** DOCUMENT TEXT **
/---

They faced overwhelming odds -- refugees from Sudan's conflict-torn Darfur region living in 10 different camps in Chad who had only two months to come together as a football team.

But they did it, taking to the field in the autonomous Kurdistan region in north Iraq in green jerseys emblazoned with "Darfur United" and "The UN Refugee Agency". It was not only their first tournament, but their first time playing football on a grass field.

As a new team playing more seasoned opponents in the 2012 VIVA World Cup, a tournament for teams not affiliated with football's governing body FIFA, the 16-member Darfur squad had an uphill struggle that included two double-digit defeats.

They scored a goal in their third match, but the main point for Darfur United was playing.

"We (lost) a lot of games, but... we are not going to worry about that," said team captain Suleiman Adam Bourma, who plays forward. "We came just only to represent Darfur."

"I'm very proud," Bourma said with a big smile, adding he felt "that I make history for the Darfurian nation."

\---

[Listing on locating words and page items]

/---

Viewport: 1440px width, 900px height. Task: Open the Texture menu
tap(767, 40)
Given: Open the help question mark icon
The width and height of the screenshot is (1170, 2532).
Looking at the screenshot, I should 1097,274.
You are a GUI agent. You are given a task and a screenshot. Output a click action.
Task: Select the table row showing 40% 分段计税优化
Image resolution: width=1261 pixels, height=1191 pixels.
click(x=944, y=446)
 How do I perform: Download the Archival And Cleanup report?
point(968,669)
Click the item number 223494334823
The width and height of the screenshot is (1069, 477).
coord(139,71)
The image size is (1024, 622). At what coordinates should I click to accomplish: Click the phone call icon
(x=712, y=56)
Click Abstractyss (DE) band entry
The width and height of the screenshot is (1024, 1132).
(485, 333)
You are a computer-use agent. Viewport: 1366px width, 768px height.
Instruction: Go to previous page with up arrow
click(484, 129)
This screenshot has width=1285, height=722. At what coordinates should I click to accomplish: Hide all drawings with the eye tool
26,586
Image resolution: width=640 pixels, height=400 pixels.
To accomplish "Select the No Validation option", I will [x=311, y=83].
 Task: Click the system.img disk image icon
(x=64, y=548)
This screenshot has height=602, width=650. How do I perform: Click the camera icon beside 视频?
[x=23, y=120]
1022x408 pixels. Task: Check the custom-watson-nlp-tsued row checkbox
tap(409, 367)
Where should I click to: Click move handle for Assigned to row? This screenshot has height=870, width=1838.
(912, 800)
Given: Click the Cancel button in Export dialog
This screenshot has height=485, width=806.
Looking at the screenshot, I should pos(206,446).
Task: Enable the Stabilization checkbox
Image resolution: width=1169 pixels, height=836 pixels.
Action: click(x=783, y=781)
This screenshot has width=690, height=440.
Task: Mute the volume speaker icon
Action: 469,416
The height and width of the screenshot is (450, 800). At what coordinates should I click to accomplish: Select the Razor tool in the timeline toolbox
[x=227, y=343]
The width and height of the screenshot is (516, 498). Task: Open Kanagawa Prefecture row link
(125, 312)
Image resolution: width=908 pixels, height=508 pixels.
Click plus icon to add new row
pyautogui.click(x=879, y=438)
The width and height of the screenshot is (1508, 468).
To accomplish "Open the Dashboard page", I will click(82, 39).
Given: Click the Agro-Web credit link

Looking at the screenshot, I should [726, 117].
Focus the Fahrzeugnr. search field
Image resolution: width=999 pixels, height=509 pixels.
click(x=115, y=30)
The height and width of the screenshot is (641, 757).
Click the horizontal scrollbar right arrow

\---

** PROBLEMS TO WORK ON **
1/ Answer these from the Darfur United article:
(a) In how many camps in Chad did the refugees live?
(b) How many members were in the Darfur squad?
(c) In which match did Darfur United score a goal?
2/ List every geographic place that the Darfur United article names.
The listing above is separate material and has no connection to the Darfur United article.

** OUTPUTS **
1/
(a) 10
(b) 16
(c) Their third match

2/ Sudan, Darfur, Chad, Kurdistan, Iraq